瀧内:FOLFOX+cetuximab療法は強力なレジメンとして期待されたわけですが、dose intensityが低かったですね。KRAS野生型のcetuximab併用群では、10サイクル時点のdose intensityがすべての薬剤で低く、本来FOLFOXで期待される効果すら得られなかったことが推測されます。


大村先生
大村:アジュバントの性質上、進行再発癌に比べると、どうしても脱落例が多くなります。また、これまでは進行再発癌に対して有効性が認められたレジメンをアジュバントに導入するという形で臨床研究が進められてきました。今後は、その手法についても反省する必要があるのかもしれません。

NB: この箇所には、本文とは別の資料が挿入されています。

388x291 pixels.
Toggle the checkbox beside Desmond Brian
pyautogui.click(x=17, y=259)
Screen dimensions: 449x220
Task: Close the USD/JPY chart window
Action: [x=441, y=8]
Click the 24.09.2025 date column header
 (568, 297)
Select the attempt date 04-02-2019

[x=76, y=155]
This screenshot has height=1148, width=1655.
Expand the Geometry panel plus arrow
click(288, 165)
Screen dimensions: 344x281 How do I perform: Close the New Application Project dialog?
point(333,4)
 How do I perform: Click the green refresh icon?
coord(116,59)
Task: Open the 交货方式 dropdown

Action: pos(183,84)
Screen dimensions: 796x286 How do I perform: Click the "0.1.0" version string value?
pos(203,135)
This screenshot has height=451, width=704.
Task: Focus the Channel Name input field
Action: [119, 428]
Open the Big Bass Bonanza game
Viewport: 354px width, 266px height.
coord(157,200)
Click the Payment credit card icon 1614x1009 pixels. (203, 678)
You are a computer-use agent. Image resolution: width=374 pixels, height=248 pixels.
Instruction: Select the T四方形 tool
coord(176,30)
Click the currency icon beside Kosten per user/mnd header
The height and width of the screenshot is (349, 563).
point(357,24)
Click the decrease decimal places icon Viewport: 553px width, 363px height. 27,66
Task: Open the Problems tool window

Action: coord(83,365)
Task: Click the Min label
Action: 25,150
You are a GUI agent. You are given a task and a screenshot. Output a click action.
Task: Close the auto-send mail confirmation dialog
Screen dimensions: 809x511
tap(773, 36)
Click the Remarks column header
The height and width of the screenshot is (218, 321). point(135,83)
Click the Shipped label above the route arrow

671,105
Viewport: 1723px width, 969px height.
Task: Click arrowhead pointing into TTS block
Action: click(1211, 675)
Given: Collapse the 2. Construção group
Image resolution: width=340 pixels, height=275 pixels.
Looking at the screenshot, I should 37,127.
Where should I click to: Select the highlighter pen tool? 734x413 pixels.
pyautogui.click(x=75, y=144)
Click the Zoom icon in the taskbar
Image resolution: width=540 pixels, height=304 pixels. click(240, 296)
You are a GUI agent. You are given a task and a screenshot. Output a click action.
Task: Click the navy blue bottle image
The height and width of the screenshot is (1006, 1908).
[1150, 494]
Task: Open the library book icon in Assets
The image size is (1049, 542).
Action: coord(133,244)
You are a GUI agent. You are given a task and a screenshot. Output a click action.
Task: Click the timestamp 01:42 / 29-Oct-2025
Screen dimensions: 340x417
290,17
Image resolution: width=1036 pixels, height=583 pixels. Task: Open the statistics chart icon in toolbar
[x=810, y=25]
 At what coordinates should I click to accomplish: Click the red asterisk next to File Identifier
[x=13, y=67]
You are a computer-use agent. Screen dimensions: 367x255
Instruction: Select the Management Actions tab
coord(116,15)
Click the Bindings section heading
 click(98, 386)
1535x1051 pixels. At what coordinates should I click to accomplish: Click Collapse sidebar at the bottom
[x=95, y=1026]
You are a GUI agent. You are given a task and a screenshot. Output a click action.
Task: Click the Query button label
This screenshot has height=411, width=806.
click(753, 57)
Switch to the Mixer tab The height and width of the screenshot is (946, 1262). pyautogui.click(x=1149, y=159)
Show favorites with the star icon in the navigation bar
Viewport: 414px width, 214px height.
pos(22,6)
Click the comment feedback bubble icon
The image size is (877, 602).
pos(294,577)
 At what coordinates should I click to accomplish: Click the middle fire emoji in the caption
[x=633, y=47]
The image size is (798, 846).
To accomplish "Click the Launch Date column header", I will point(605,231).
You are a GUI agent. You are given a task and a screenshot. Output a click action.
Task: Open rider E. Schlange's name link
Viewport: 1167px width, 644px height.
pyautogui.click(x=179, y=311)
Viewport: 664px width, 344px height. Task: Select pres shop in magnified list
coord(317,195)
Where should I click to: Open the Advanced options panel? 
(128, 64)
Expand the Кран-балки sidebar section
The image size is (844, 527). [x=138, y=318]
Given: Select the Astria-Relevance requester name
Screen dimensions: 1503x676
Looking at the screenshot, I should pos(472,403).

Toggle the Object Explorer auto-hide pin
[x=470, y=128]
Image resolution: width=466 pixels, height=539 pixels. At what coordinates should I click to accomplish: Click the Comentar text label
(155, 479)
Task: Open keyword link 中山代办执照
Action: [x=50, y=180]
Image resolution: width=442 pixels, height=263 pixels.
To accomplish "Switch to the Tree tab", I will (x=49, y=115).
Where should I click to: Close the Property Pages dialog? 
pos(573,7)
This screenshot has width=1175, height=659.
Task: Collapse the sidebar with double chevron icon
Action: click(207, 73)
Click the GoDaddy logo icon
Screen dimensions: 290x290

瀧内:KRAS野生型の治療完遂率を見ると、cetuximab併用群では70歳以上で51.1%、有害事象による中止も60-69歳および70歳以上では非常に多いです。また、grade 3/4の有害事象をみてみると、下痢が15%、皮膚毒性が19%と目立ちますね。


佐藤(温):下痢は、grade 3あたりから治療継続が難しくなってきます。アジュバントでFOLFOXを投与していますが、FOLFOXでも12サイクルを完遂するのはかなり厳しいです。そこに、さらに毒性の強い薬剤が入ってくるというのは大変だと思います。


瀧内:松阪先生はどう思われますか。


松阪:私は基礎的な面から、アジュバントでFOLFOX+cetuximab療法が効かなかった理由を考えてみました。血液中に流れている腫瘍細胞はEGFRを殆ど発現しておらず、ある程度の腫瘍塊になった時点で発現してきます。あくまで仮説ですが、おそらく転移の初期段階では腫瘍細胞がEGFRを発現していないために、アジュバントではcetuximabが効かないのではないかと考えました。


瀧内:松阪先生が指摘された内容は、ディスカッサントも強調していましたね。大津先生はいかがですか。


大津:FOLFOX+cetuximab療法は、アジュバントとしては毒性が強すぎるのだと思います。十分なFOLFOXの量を投与できないというのは、cetuximabの有用性以前の問題です。ただし、本試験とNSABP C-08試験の結果だけで、「分子標的薬全般がアジュバントに適していない」というつもりはありません。他癌腫での成功例はあるわけですから。


瀧内:アジュバントとしては、FOLFOX+cetuximab療法は難しいということですね。


Lessons from #CRA3507/3508
KRAS statusに関係なく、stage III結腸癌に対する術後補助化学療法としてのFOLFOXへのcetuximabの上乗せ効果は3年DFSおよびOSにおいて認められず、むしろFOLFOXに劣る傾向にあった。
KRAS野生型のcetuximab併用群におけるdose-intensityは全薬剤で低く、また治療完遂率も低かった。
Grade 3/4の下痢および皮疹の頻度が高く、術後補助化学療法としては忍容できなかった。
ただし、本結果とNSABP C-08試験の結果のみで「術後補助化学療法に分子標的薬は不要」と結論づけるのは早計である。